Source are the Fault Tolerant Computing Symposium (FTCS) which has been going on for years. There is a Center for Reliable Computing at Stanford with lots of papers and presentations on-line. They sent an off-the shelf computer into orbit, into a region with lots of cosmic radiation and thus lots of bit flips, to experiment with the techniques I mentioned.
Since I don’t deal with highly reliable software, only hardware, I don’t know what actually is getting used.
Thanks to everyone who responded. This is very good information. So I now understand that this is primarily a concern on the HW and, of course, it’s the SW responsibility to possibly do some kind of fault accommodation if necessary.
It’s more likely that the bad RAM was corrupting all kinds of data, but GCC would continue merrily along without noticing until it deferenced a corrupted pointer.
Edit: That being said:
You’d be surprised. My company just switched to a 64-bit OS and we’re finding that our programs are taking as much as 50% more memory due to the switch. Now, a part of that will be due to the stricter alignment constraints on a 64-bit system, but you’ll find that you use a lot of pointers in serious applications. The abstractions that you deal with can make it easy to forget this.
Software can continuously check all inputs to all functions, similar to what you’d use for debugging (asserts, contracts, etc.). Even better is to run several copies of the software, and check that each behaves identically. For critical paths shared between your copies, you could use tricks like embedding checksums into your integers.
The organizations referred to by Voyager have probably thought of many such tricks, and evaluated their practicality and value.
The vast majority of programmers, however, just rely on hardware mechanisms. (ECC in RAM and even in caches.) Of course, these are limited.
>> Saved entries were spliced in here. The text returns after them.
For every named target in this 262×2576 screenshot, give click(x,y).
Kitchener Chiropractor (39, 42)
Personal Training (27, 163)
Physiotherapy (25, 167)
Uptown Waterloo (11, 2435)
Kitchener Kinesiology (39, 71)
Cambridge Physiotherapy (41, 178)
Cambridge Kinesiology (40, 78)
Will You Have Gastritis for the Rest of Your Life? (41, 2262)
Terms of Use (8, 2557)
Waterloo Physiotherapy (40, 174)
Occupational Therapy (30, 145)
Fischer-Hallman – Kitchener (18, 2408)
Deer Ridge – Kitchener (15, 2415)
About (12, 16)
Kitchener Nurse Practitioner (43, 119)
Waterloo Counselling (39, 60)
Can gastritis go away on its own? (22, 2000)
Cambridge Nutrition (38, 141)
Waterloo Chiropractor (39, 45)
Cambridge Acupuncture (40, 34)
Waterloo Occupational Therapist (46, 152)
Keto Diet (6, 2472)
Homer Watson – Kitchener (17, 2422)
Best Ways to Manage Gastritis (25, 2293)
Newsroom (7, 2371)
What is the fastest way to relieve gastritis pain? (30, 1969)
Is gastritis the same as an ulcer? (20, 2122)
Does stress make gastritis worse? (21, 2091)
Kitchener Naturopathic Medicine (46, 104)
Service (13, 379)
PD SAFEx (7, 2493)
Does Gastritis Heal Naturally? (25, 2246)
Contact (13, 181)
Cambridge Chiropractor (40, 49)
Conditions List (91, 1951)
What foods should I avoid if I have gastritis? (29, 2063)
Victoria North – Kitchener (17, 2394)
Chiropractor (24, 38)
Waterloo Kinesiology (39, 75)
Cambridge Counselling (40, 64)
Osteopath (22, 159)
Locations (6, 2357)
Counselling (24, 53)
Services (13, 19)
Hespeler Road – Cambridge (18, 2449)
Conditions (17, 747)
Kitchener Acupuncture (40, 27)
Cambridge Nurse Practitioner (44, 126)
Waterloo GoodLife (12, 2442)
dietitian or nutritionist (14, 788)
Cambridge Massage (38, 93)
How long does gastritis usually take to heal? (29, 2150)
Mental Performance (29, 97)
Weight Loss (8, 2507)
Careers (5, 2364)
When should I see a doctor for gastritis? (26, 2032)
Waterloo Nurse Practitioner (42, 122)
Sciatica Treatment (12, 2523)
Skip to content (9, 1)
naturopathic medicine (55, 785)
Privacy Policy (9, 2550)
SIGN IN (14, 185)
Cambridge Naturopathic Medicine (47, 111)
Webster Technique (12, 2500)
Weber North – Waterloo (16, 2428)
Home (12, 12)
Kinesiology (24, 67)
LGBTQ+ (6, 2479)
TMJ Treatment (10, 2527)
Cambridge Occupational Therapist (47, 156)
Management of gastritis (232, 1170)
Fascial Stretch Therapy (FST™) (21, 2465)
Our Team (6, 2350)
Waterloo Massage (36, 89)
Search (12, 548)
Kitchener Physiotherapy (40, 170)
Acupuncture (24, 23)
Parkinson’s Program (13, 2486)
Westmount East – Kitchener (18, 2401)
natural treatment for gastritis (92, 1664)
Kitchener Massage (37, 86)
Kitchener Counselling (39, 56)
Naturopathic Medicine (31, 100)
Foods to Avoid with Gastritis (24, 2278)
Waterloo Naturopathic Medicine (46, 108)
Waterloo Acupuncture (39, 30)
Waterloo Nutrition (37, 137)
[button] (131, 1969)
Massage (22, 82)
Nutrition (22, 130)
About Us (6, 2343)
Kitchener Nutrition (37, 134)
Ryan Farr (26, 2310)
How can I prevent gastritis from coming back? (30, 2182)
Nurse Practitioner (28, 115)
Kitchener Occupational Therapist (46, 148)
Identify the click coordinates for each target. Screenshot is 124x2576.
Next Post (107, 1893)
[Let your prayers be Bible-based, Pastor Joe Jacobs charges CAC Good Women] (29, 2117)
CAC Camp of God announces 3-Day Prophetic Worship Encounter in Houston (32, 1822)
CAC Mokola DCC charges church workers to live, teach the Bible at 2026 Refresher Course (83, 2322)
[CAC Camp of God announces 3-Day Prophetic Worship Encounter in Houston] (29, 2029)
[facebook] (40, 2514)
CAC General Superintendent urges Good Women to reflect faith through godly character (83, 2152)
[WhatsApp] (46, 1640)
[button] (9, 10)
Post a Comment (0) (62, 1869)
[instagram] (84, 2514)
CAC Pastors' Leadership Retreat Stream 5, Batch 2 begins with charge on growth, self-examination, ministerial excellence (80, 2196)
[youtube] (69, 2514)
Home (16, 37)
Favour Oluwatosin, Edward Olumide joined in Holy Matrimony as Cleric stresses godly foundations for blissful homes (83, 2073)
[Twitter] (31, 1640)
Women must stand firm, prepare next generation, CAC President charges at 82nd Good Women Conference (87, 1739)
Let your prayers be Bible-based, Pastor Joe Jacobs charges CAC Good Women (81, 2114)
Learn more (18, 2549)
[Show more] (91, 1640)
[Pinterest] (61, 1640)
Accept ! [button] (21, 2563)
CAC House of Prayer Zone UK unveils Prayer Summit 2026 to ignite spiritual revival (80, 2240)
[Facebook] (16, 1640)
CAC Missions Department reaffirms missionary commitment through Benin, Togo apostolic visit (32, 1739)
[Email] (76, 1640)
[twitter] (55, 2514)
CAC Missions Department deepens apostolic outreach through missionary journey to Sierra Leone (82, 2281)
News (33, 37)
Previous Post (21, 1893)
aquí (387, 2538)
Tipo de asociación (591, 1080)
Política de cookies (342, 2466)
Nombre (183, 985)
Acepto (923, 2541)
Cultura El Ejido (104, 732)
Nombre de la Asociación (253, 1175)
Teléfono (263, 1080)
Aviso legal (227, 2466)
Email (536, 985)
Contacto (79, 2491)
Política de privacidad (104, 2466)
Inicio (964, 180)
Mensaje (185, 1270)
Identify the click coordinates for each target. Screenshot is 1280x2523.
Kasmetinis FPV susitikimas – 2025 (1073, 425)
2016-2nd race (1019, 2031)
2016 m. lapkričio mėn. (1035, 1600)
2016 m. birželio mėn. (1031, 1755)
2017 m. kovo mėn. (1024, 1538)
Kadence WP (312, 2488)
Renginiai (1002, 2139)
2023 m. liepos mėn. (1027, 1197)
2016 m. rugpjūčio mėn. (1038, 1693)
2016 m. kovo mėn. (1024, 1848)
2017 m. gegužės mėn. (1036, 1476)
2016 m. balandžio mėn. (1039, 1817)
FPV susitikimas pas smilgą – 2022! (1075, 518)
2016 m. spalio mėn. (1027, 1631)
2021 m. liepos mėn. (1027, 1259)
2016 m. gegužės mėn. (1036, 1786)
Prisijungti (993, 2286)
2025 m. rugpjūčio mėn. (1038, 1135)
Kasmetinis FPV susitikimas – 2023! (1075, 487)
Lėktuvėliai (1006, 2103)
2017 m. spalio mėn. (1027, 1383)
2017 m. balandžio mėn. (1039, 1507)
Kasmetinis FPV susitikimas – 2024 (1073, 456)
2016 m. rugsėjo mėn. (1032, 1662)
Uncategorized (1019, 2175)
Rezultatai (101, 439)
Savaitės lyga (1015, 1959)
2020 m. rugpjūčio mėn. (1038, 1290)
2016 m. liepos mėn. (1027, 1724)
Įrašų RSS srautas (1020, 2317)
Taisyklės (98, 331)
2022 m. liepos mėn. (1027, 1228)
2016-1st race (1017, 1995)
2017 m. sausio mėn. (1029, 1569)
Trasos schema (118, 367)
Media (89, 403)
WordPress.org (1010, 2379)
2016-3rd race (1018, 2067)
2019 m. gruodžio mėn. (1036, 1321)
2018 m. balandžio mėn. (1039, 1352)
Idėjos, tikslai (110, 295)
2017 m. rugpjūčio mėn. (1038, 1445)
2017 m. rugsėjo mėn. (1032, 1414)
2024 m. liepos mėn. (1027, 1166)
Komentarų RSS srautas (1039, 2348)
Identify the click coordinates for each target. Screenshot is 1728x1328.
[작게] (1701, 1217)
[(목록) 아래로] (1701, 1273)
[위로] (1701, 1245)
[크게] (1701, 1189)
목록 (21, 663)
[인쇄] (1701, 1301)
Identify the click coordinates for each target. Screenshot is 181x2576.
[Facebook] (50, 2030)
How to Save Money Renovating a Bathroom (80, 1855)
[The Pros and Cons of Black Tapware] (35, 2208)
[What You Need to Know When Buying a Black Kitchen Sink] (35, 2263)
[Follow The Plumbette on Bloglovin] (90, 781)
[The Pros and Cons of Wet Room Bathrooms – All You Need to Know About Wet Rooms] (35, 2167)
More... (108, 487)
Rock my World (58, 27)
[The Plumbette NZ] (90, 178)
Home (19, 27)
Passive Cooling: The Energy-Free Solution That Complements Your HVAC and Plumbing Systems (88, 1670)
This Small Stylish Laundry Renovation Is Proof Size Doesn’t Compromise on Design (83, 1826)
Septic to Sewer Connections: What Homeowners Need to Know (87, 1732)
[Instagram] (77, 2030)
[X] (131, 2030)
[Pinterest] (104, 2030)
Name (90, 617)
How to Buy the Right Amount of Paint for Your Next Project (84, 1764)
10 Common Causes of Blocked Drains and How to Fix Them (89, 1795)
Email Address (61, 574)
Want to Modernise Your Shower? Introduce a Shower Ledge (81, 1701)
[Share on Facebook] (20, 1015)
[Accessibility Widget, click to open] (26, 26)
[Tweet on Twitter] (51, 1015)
They reduce the incidence of errors dramatically, but do not stop them. But for most software, infrequent errors aren’t as problematic as many fear.
P.S. Most bits that get flipped, statistically speaking, are in empty or inconsequential regions.
The problem with any software-based approach is that the bit-flips can occur in the bytes which make up the program itself. Or the OS itself.
No matter how error-tight you make the SW, or even if you have formal proofs of its error tightness, that only applies to errors outside the SW itself.
So you really need to prevent bit flips down at the hardware level. If the RAM cannot return an erroroneous bytes, nor the whole RAM fetch pipeline flip a bit, nor the processor make a mistake internally, then you can have a fault-proof system.
At the arm-waving level of precision …Each layer of abstraction only adds opportunity for error; it cannot reduce it. A layer can try to check for inconsistencies in data at at it’s own level. A layer has a very hard time checking for anything at a lower level. Ultimately you end up trusting that the lower level is telling you the truth.
If the software starts misbehaving, this will likely show up as inconsistencies in its data or working state (which runtime checks can catch). Or else it crashes, of course.
You cannot make RAM that will never yield bit errors (and no one bothers to make ram that can correct more than 1 error per 64 bits).
A layer can check for inconsistencies at a lower level and doesn’t have to just trust it (network protocols do this all the time). What’s true is that it can’t do checks on behalf of the layer above it.
I think it depends on the application. Clearly a bit flip in a word that is uninitialized won’t matter. In most cases, this will be most of your memory. A bit flip in a word which has been read and will be written into won’t matter either. On the other hand, a bit flip in a small, heavily used, cache will get you if not corrected.
However, if you have a high error rate, you’ll soon find out - if you’re lucky.